Select and copy out every line in the records containing "малый".

[Record set — start]

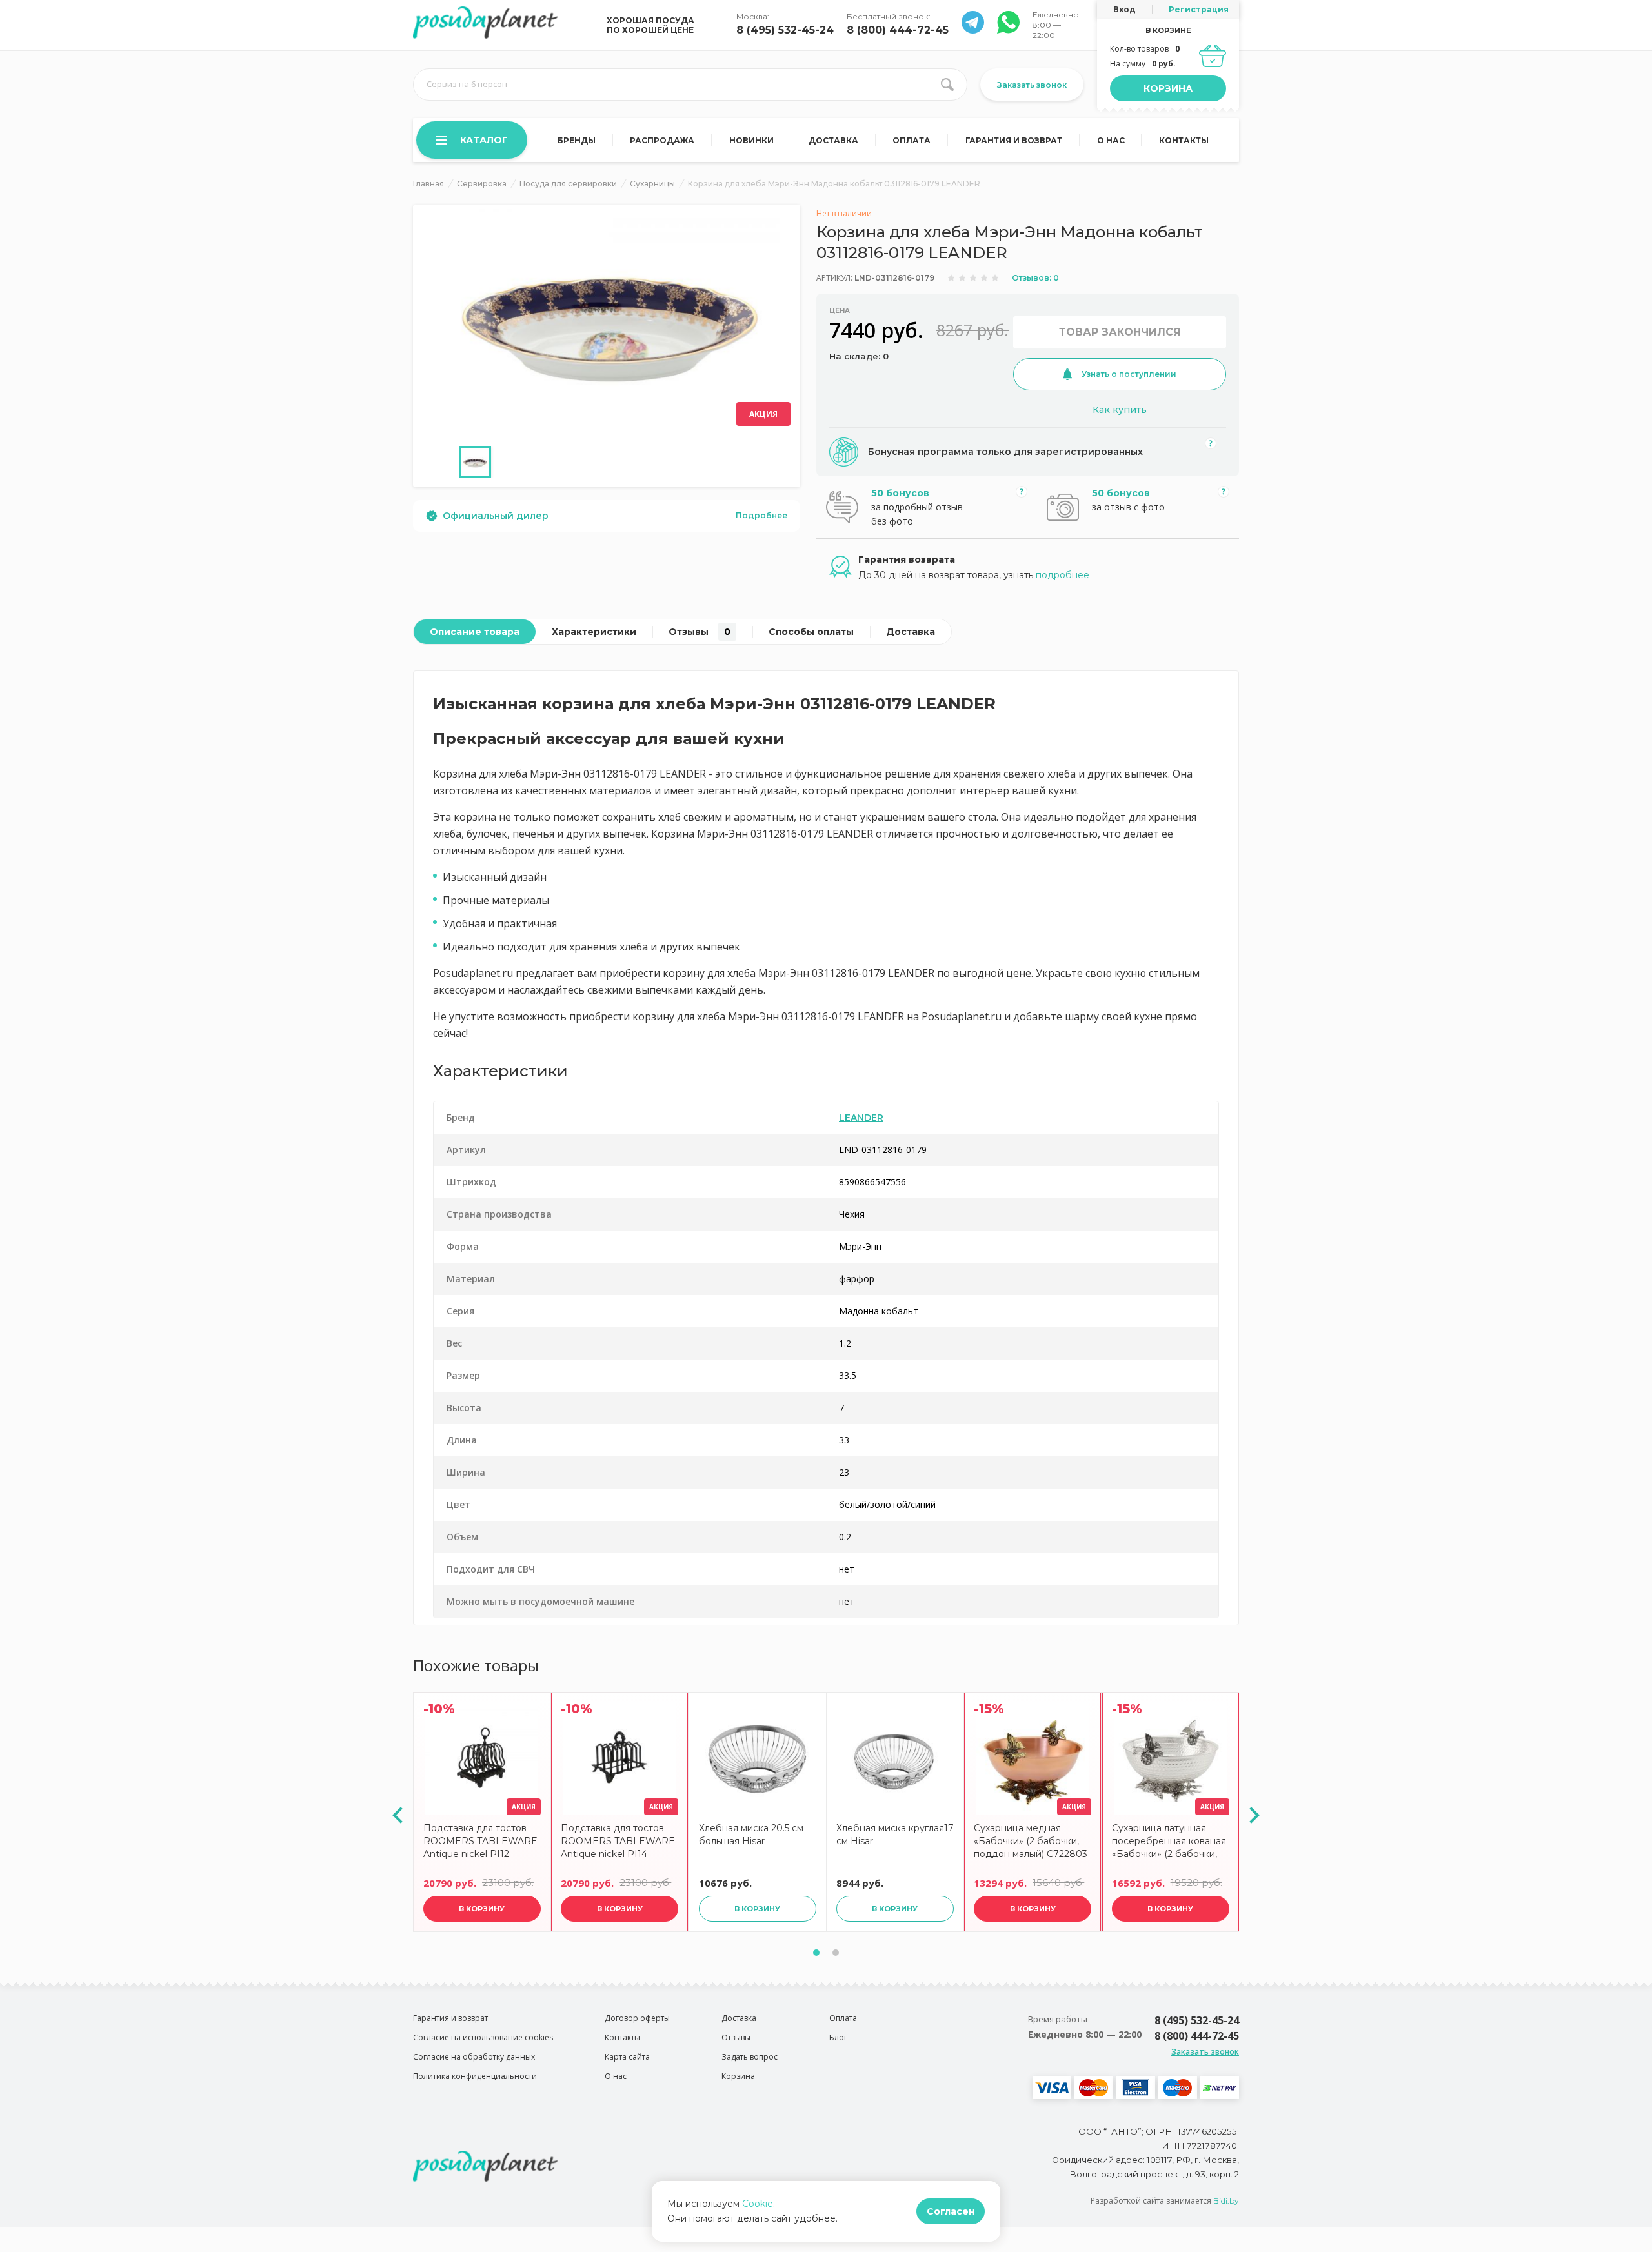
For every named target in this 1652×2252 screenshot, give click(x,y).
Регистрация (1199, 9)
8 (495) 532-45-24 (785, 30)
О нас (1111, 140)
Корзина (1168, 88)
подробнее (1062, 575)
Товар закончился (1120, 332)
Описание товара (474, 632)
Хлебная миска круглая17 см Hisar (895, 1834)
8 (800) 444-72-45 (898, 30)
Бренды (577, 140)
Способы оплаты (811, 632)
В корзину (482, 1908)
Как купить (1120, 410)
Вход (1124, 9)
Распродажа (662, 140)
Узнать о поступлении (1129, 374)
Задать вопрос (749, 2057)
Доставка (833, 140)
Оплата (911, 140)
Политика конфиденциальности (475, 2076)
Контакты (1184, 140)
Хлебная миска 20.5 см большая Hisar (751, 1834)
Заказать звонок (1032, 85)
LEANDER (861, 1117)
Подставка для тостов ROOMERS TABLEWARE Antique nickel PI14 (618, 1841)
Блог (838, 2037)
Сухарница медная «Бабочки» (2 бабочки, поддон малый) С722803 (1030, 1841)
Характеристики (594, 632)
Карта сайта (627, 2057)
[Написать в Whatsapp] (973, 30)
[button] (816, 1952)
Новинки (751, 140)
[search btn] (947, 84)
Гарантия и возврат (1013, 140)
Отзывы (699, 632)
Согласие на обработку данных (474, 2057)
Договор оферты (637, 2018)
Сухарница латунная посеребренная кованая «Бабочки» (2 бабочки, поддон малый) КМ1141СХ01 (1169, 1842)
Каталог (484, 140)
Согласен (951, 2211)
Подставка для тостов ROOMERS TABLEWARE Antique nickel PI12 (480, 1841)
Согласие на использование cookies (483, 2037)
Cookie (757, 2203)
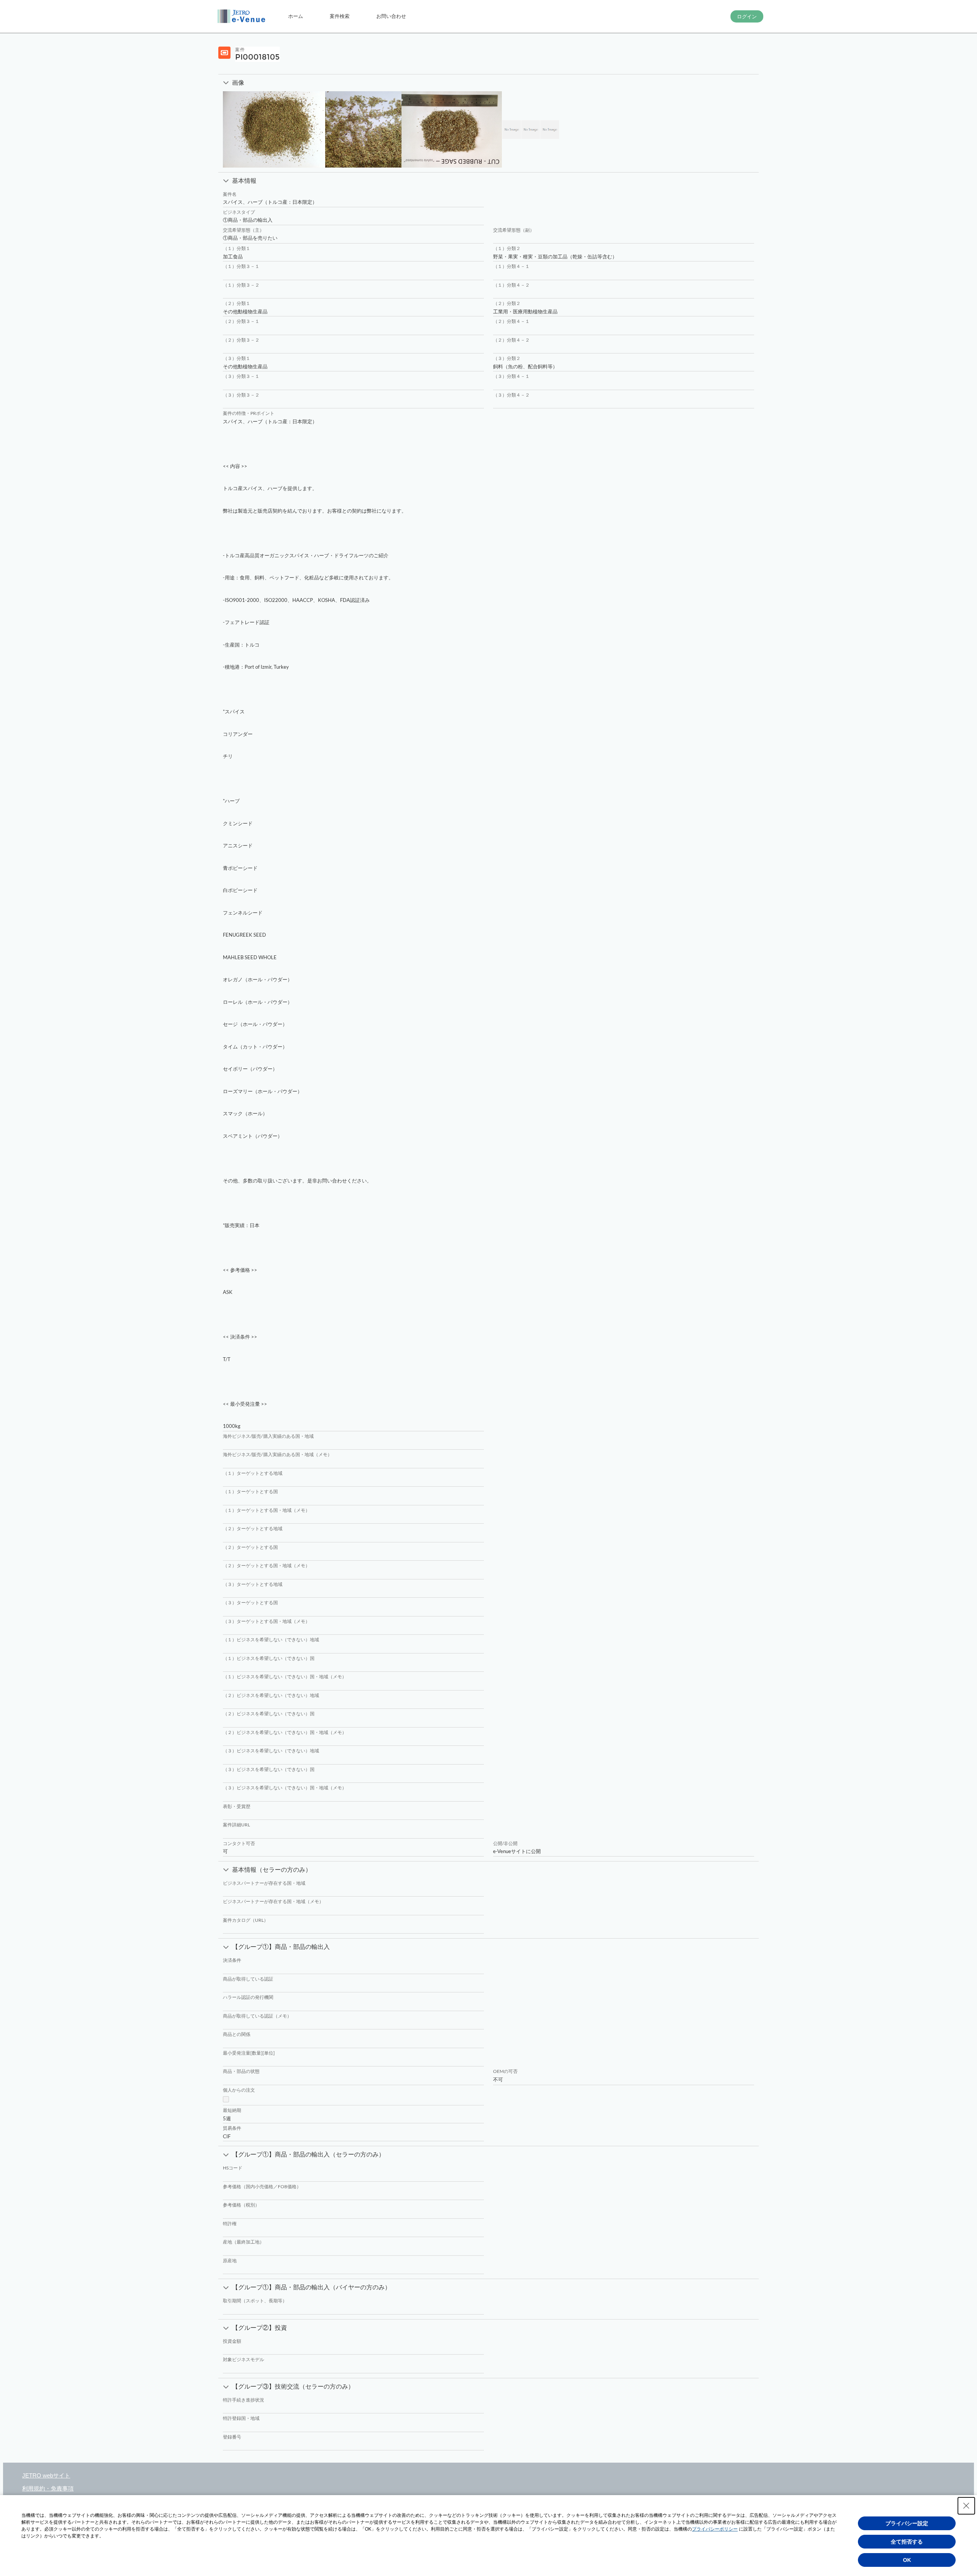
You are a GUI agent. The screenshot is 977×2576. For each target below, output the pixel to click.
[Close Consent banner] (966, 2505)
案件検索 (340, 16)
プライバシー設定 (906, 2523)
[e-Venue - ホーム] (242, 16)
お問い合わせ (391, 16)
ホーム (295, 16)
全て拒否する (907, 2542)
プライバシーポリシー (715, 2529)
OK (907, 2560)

[Record set — finish]

=== Written reply ===
Сухарница медная «Бабочки» (2 бабочки, поддон малый) С722803 (1030, 1841)
Сухарница латунная посеребренная кованая «Бабочки» (2 бабочки, поддон малый) КМ1141СХ01 (1169, 1842)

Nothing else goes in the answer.